-- BEGIN Data in this exercise --
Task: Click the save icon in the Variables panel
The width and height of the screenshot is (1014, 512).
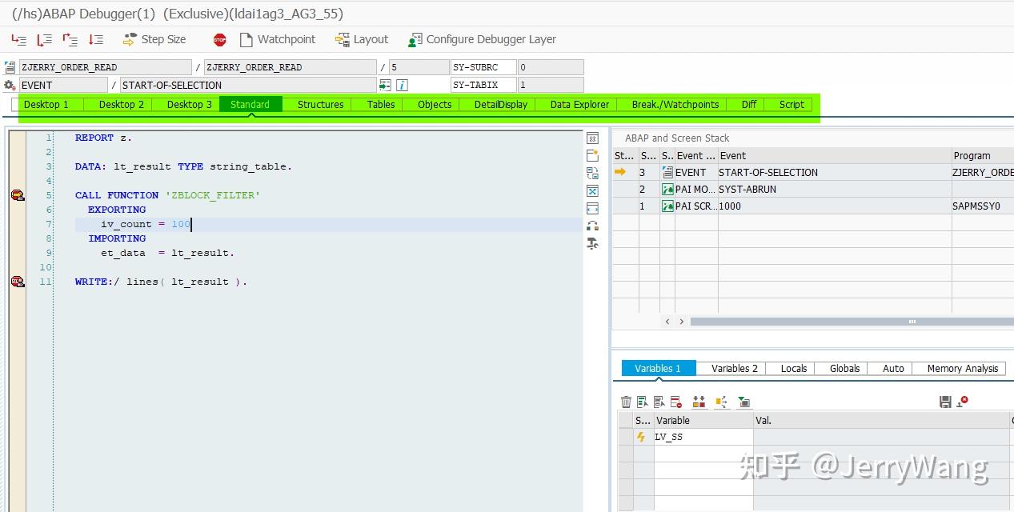Action: (944, 401)
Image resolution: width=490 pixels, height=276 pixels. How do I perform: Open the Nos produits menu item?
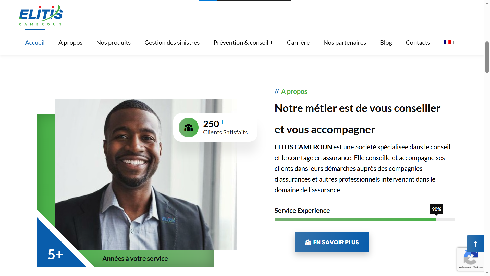click(x=114, y=43)
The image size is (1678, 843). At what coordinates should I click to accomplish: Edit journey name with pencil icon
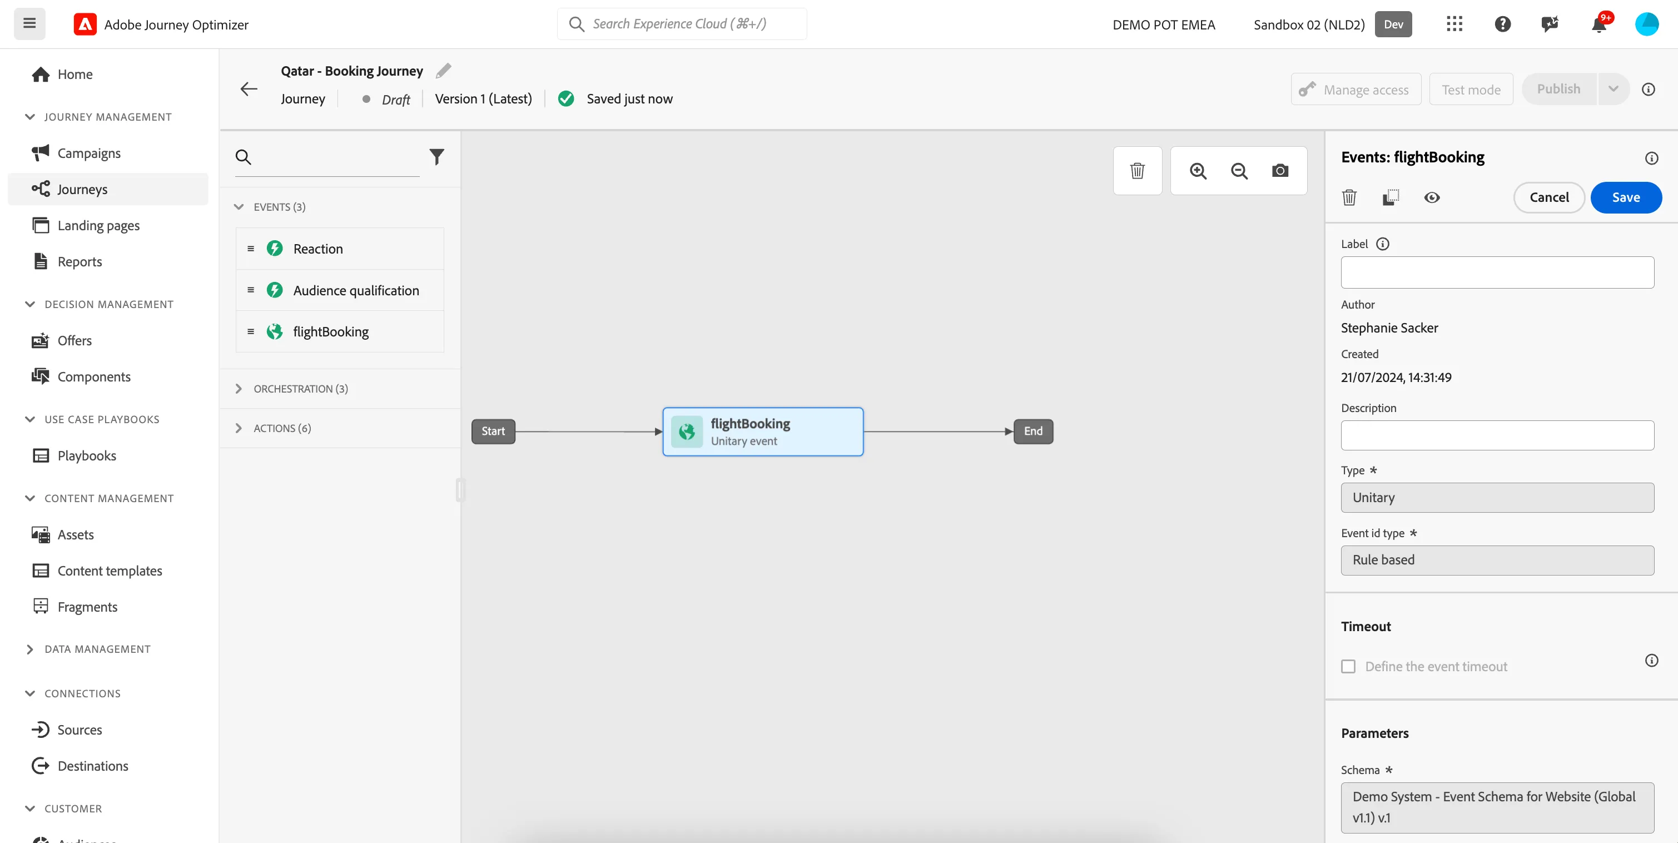click(x=444, y=70)
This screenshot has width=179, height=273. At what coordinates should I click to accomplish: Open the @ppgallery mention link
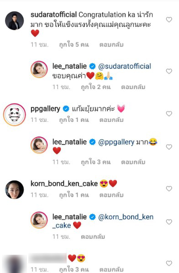pyautogui.click(x=116, y=142)
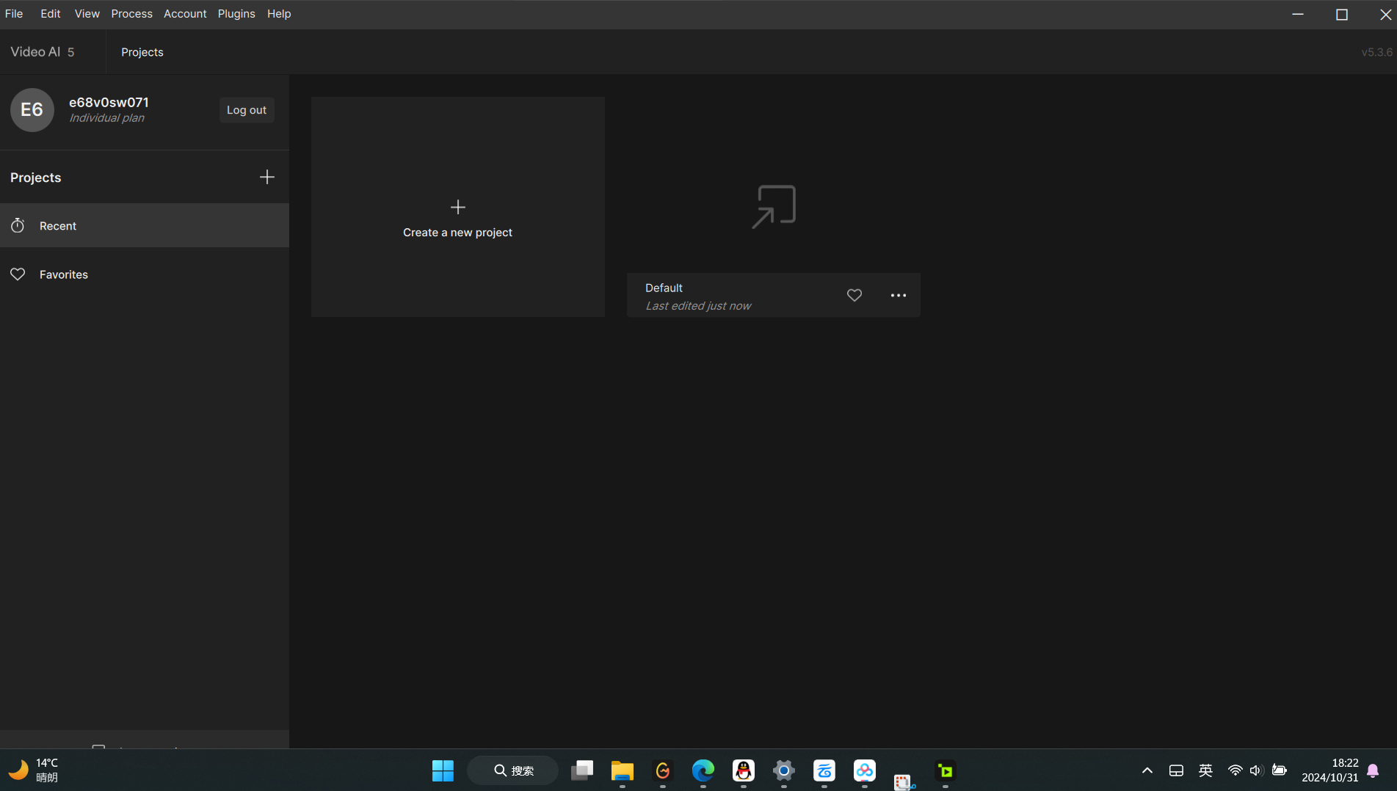Expand the system tray hidden icons chevron
The height and width of the screenshot is (791, 1397).
coord(1147,770)
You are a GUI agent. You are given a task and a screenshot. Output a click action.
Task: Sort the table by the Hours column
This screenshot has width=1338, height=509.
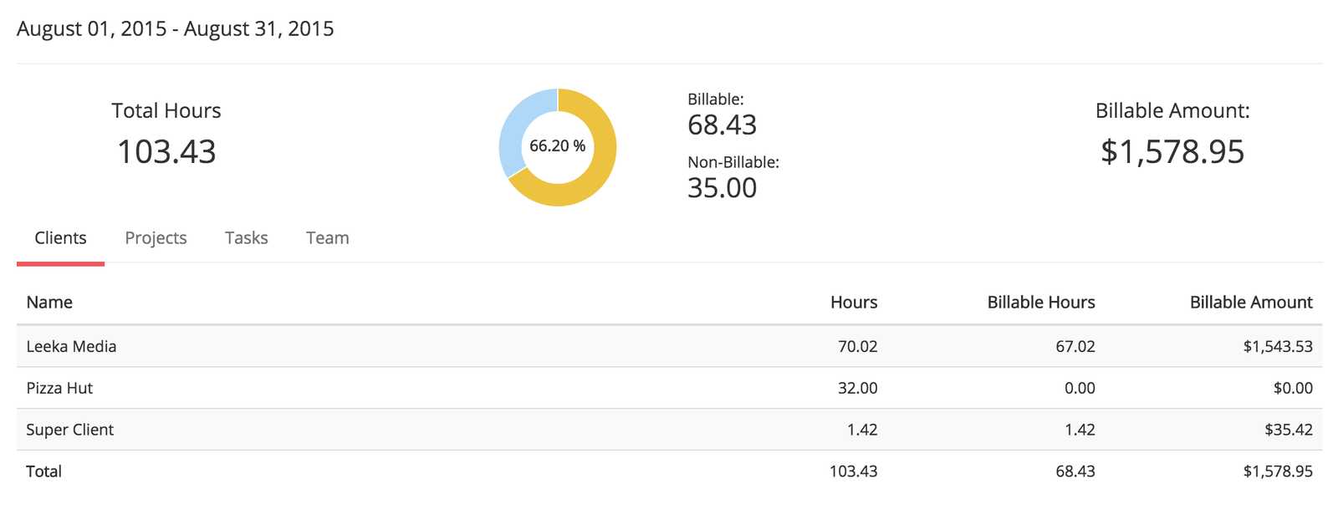click(853, 302)
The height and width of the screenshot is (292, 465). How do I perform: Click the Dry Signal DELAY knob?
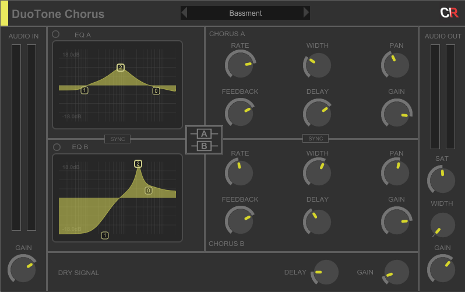(326, 272)
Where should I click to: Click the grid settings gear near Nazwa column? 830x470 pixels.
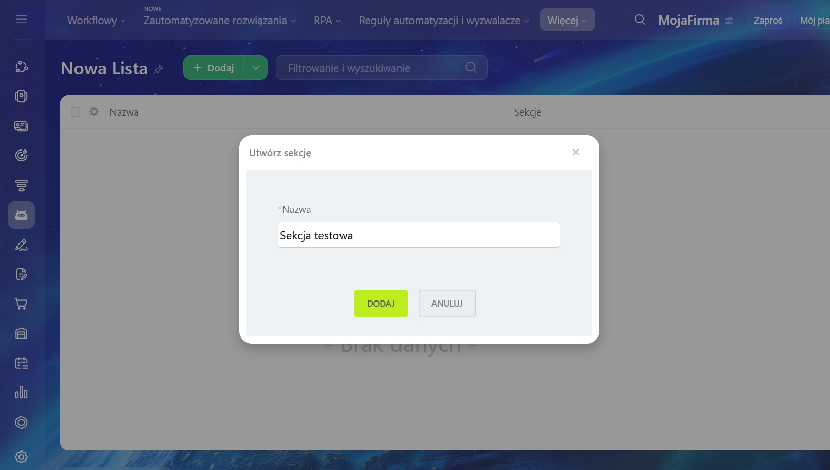[94, 111]
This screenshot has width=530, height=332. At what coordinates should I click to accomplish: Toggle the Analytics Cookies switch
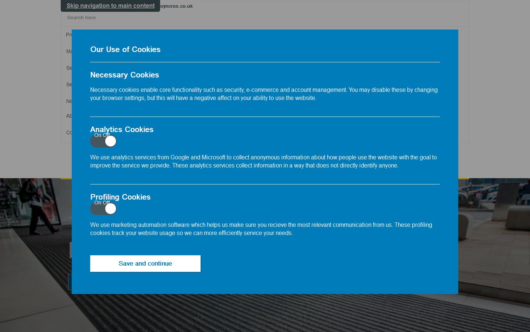103,141
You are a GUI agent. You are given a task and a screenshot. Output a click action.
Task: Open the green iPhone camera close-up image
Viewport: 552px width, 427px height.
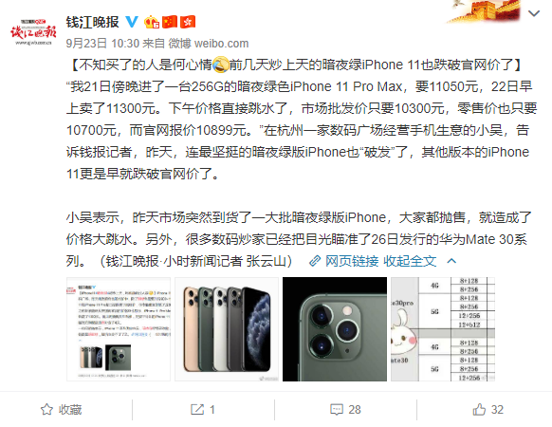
-- END Data in this exercise --
• What is expected
Convert the records, from the line containing "Image resolution: width=490" through the end of the records, both included, into a JSON list of strings with one string per line and blank lines omitted. Leave the pictures out of the list.

• Solution for this task
[
  "Image resolution: width=490 pixels, height=276 pixels. How do I perform: Open the Nos produits menu item?",
  "click(x=114, y=43)",
  "The image size is (1678, 843). At what coordinates should I click to accomplish: Edit journey name with pencil icon",
  "click(x=444, y=70)",
  "This screenshot has width=179, height=273. At what coordinates should I click to accomplish: Open the @ppgallery mention link",
  "pyautogui.click(x=116, y=142)",
  "Expand the system tray hidden icons chevron",
  "The height and width of the screenshot is (791, 1397).",
  "coord(1147,770)",
  "You are a GUI agent. You are given a task and a screenshot. Output a click action.",
  "Task: Sort the table by the Hours column",
  "This screenshot has width=1338, height=509.",
  "click(853, 302)",
  "The height and width of the screenshot is (292, 465). How do I perform: Click the Dry Signal DELAY knob?",
  "(326, 272)",
  "Where should I click to: Click the grid settings gear near Nazwa column? 830x470 pixels.",
  "[94, 111]",
  "This screenshot has width=530, height=332. At what coordinates should I click to accomplish: Toggle the Analytics Cookies switch",
  "103,141",
  "You are a GUI agent. You are given a task and a screenshot. Output a click action.",
  "Task: Open the green iPhone camera close-up image",
  "Viewport: 552px width, 427px height."
]